J.J. : Oui complètement, même si ça n'a pas toujours été évident pour eux. Certains joueurs comme le Néo-Zélandais McCaw ont été très sensiblement pénalisés par rapport à ça en Super 14. Mais les Springboks ont un temps d'avance indéniable sur nous.

Vous avez rencontré les joueurs de l'équipe de France au CNR avant leur départ au Cap. Quel était le but de cette réunion ?

J.J. : Il était tout d'abord de les sensibiliser de nouveau au contexte international et de leur répéter combien la discipline est primordiale. Nous avions sélectionné quelques fautes commises par les joueurs lors des phases finales du Top 14 pour leur montrer que certaines erreurs sont difficilement acceptables au niveau européen, et encore plus au niveau mondial. Nous nous sommes focalisés plus précisément sur les directives de l'IRB et notamment sur celle du jeu au sol. Nous avons montré des situations différentes avec des plaquages, des plaqueurs, des gratteurs, des récupérateurs, des plaqués, avec ce qu'ils pouvaient faire ou ne pas faire.

Comment avez-vous senti les joueurs ?

J.J. : Il est évident que certains étaient dubitatifs, un peu dans l'expectative. Mais ils n'ont pas le choix, ils doivent s'adapter. Alors il faut se poser les bonnes questions, savoir quels joueurs sont susceptibles d'intervenir les premiers, s'il faut plaquer haut ou non, s'il faut subir le plaquage pour envoyer un deuxième gratteur récupérer le ballon etc. On a commencé à se poser des questions, avec les entraîneurs, pour savoir quels types d'ateliers mettre en place afin de préparer au mieux les joueurs et acquérir de nouveaux réflexes.
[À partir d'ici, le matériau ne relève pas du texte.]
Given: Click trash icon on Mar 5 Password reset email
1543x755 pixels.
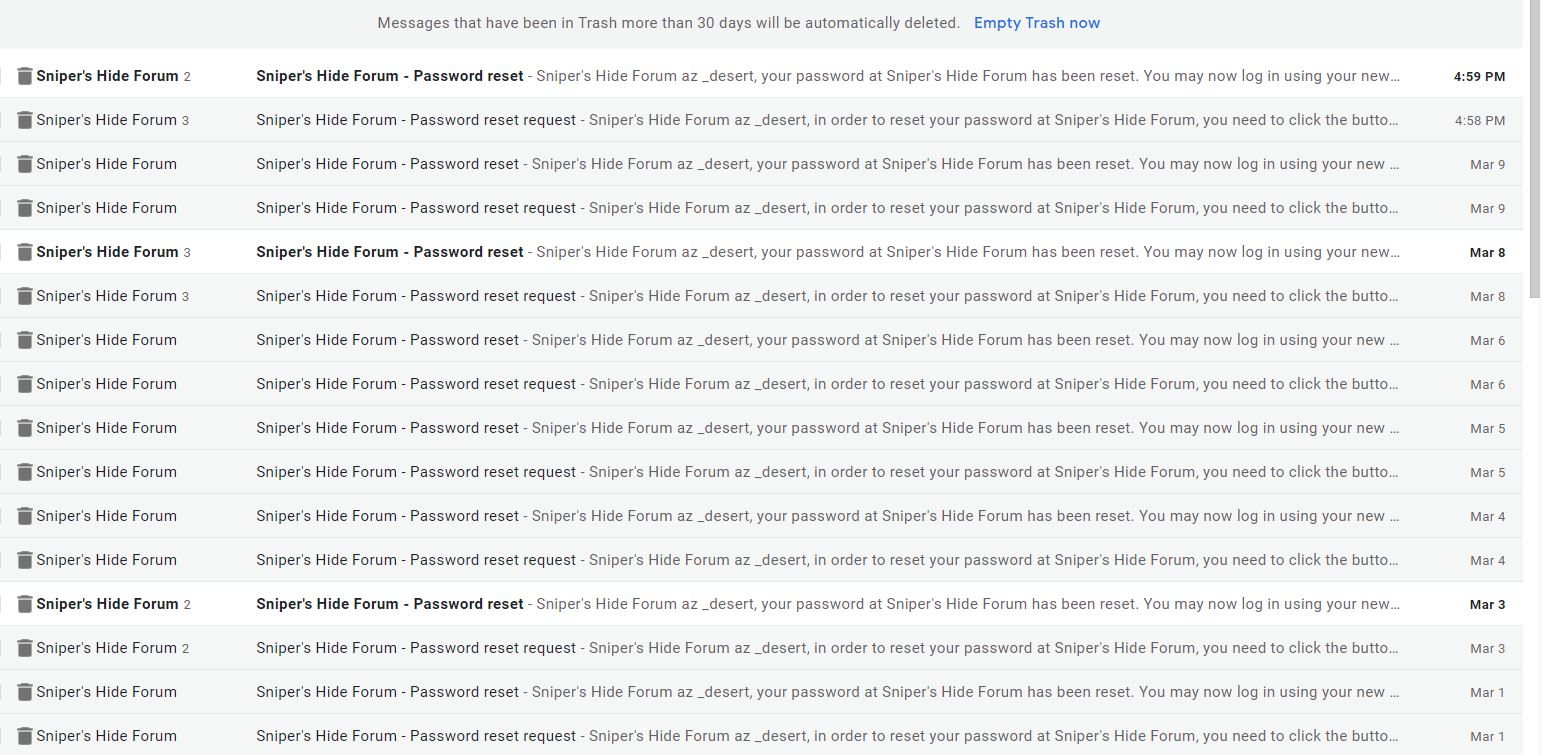Looking at the screenshot, I should 25,428.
Le groupe tricolore a semblé un peu inquiet cette semaine au sujet de cette règle. Avez-vous eu un ressenti similaire ?

J.J. : Oui mais c'est tout à fait normal. Quand on sait qu'il y a de 150 à 250 plaquages par match sur la zone plaqueur-plaqué et que c'est la zone où il y a le plus de pénalités sifflées, on se rend compte que c'est une phase de jeu essentielle du rugby moderne. C'est un secteur incontournable pour gagner un match aujourd'hui. Et comme tout ça est assez nouveau pour nous, il est logique qu'une inquiétude existe. Mais il ne faut pas non plus que cela nous crispe. Comme le disait le staff français, on ne peut pas se permettre de ne pas contester les ballons contre les Sud-Africains. Il faudra trouver le bon tempo pour intervenir et venir leur gratter les ballons. Sinon, on subit leur puissance et leurs enchaînements. Comme chacun le sait, ils sont très performants dans le un contre un alors il faudra plus que jamais essayer de gagner des ballons.

Et vous, êtes-vous inquiets par rapport à tout ça ?

J.J. : Je ne suis pas inquiet, je suis plutôt curieux et j'ai hâte que ce match arrive pour voir comment les joueurs français vont se comporter. Vont-ils se montrer craintifs et éviter de contester ou au contraire essayer de choisir les moments pour le faire ? A mon sens, nous serons inévitablement pénalisés sur cette règle. On ne peut pas changer ses réflexes en une seule semaine, c'est évident. Mais je n'ai pas de crainte particulière. Je suis juste curieux de voir comment les joueurs vont s'adapter à ces nouvelles directives, mais également comment l'arbitre (M. Lawrence, ndlr) va siffler.